SOURCE DATA |

___

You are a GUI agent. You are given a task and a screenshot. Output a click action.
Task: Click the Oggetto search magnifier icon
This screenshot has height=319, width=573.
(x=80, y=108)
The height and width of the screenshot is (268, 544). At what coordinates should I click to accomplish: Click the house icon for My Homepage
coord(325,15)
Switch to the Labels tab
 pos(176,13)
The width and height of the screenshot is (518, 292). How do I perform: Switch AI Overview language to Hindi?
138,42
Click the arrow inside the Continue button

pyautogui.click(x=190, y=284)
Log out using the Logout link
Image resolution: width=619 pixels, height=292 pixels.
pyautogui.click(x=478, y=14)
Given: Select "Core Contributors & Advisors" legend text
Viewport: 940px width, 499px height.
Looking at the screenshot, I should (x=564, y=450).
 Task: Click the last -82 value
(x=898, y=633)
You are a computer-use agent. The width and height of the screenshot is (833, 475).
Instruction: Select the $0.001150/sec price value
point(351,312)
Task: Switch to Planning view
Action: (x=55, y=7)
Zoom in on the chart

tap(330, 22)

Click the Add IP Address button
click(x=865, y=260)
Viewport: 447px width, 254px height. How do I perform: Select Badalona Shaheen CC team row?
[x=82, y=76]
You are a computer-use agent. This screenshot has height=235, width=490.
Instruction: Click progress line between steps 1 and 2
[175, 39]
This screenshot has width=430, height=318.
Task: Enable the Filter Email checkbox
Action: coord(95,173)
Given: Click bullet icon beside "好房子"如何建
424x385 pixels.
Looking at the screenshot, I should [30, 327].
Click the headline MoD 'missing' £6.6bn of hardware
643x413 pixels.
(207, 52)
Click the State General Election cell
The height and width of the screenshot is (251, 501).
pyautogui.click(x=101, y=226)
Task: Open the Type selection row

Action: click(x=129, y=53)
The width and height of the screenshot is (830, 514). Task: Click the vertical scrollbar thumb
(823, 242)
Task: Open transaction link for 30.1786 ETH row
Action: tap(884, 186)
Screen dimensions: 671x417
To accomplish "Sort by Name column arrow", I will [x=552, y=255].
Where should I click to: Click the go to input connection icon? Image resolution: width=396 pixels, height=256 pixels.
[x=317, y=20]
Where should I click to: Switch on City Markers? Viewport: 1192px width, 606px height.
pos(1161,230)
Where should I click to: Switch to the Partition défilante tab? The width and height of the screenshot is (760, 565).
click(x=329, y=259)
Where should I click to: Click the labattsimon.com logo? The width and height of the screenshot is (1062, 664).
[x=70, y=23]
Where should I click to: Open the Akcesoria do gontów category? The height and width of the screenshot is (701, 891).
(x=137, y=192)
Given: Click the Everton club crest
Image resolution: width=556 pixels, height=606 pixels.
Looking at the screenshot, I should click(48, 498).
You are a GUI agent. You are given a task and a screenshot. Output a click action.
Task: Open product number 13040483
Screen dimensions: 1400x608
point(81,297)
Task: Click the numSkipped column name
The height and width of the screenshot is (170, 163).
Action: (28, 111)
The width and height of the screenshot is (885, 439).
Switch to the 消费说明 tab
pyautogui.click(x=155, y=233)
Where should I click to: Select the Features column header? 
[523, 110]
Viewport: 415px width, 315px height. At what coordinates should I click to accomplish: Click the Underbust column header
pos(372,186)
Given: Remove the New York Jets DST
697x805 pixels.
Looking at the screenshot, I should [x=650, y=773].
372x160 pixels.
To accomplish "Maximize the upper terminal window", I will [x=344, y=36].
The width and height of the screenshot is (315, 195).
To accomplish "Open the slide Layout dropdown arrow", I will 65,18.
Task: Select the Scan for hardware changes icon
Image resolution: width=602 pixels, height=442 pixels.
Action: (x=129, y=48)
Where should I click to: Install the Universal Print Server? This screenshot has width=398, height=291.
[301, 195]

___

TASK REQUIREMENTS | Write out the whole listing exactly.

ANSWER SPACE |
You are a GUI agent. You are given a task and a screenshot. Output a click action.
Task: Click the Oggetto search magnifier icon
This screenshot has height=319, width=573.
(x=80, y=108)
The height and width of the screenshot is (268, 544). At what coordinates should I click to accomplish: Click the house icon for My Homepage
coord(325,15)
Switch to the Labels tab
 pos(176,13)
The width and height of the screenshot is (518, 292). How do I perform: Switch AI Overview language to Hindi?
138,42
Click the arrow inside the Continue button

pyautogui.click(x=190, y=284)
Log out using the Logout link
Image resolution: width=619 pixels, height=292 pixels.
pyautogui.click(x=478, y=14)
Given: Select "Core Contributors & Advisors" legend text
Viewport: 940px width, 499px height.
Looking at the screenshot, I should (x=564, y=450).
 Task: Click the last -82 value
(x=898, y=633)
You are a computer-use agent. The width and height of the screenshot is (833, 475).
Instruction: Select the $0.001150/sec price value
point(351,312)
Task: Switch to Planning view
Action: (x=55, y=7)
Zoom in on the chart

tap(330, 22)

Click the Add IP Address button
click(x=865, y=260)
Viewport: 447px width, 254px height. How do I perform: Select Badalona Shaheen CC team row?
[x=82, y=76]
You are a computer-use agent. This screenshot has height=235, width=490.
Instruction: Click progress line between steps 1 and 2
[175, 39]
This screenshot has width=430, height=318.
Task: Enable the Filter Email checkbox
Action: coord(95,173)
Given: Click bullet icon beside "好房子"如何建
424x385 pixels.
Looking at the screenshot, I should [30, 327].
Click the headline MoD 'missing' £6.6bn of hardware
643x413 pixels.
(207, 52)
Click the State General Election cell
The height and width of the screenshot is (251, 501).
pyautogui.click(x=101, y=226)
Task: Open the Type selection row

Action: click(x=129, y=53)
The width and height of the screenshot is (830, 514). Task: Click the vertical scrollbar thumb
(823, 242)
Task: Open transaction link for 30.1786 ETH row
Action: tap(884, 186)
Screen dimensions: 671x417
To accomplish "Sort by Name column arrow", I will [x=552, y=255].
Where should I click to: Click the go to input connection icon? Image resolution: width=396 pixels, height=256 pixels.
[x=317, y=20]
Where should I click to: Switch on City Markers? Viewport: 1192px width, 606px height.
pos(1161,230)
Where should I click to: Switch to the Partition défilante tab? The width and height of the screenshot is (760, 565).
click(x=329, y=259)
Where should I click to: Click the labattsimon.com logo? The width and height of the screenshot is (1062, 664).
[x=70, y=23]
Where should I click to: Open the Akcesoria do gontów category? The height and width of the screenshot is (701, 891).
(x=137, y=192)
Given: Click the Everton club crest
Image resolution: width=556 pixels, height=606 pixels.
Looking at the screenshot, I should click(48, 498).
You are a GUI agent. You are given a task and a screenshot. Output a click action.
Task: Open product number 13040483
Screen dimensions: 1400x608
point(81,297)
Task: Click the numSkipped column name
The height and width of the screenshot is (170, 163).
Action: (28, 111)
The width and height of the screenshot is (885, 439).
Switch to the 消费说明 tab
pyautogui.click(x=155, y=233)
Where should I click to: Select the Features column header? 
[523, 110]
Viewport: 415px width, 315px height. At what coordinates should I click to accomplish: Click the Underbust column header
pos(372,186)
Given: Remove the New York Jets DST
697x805 pixels.
Looking at the screenshot, I should [x=650, y=773].
372x160 pixels.
To accomplish "Maximize the upper terminal window", I will [x=344, y=36].
The width and height of the screenshot is (315, 195).
To accomplish "Open the slide Layout dropdown arrow", I will 65,18.
Task: Select the Scan for hardware changes icon
Image resolution: width=602 pixels, height=442 pixels.
Action: (x=129, y=48)
Where should I click to: Install the Universal Print Server? This screenshot has width=398, height=291.
[301, 195]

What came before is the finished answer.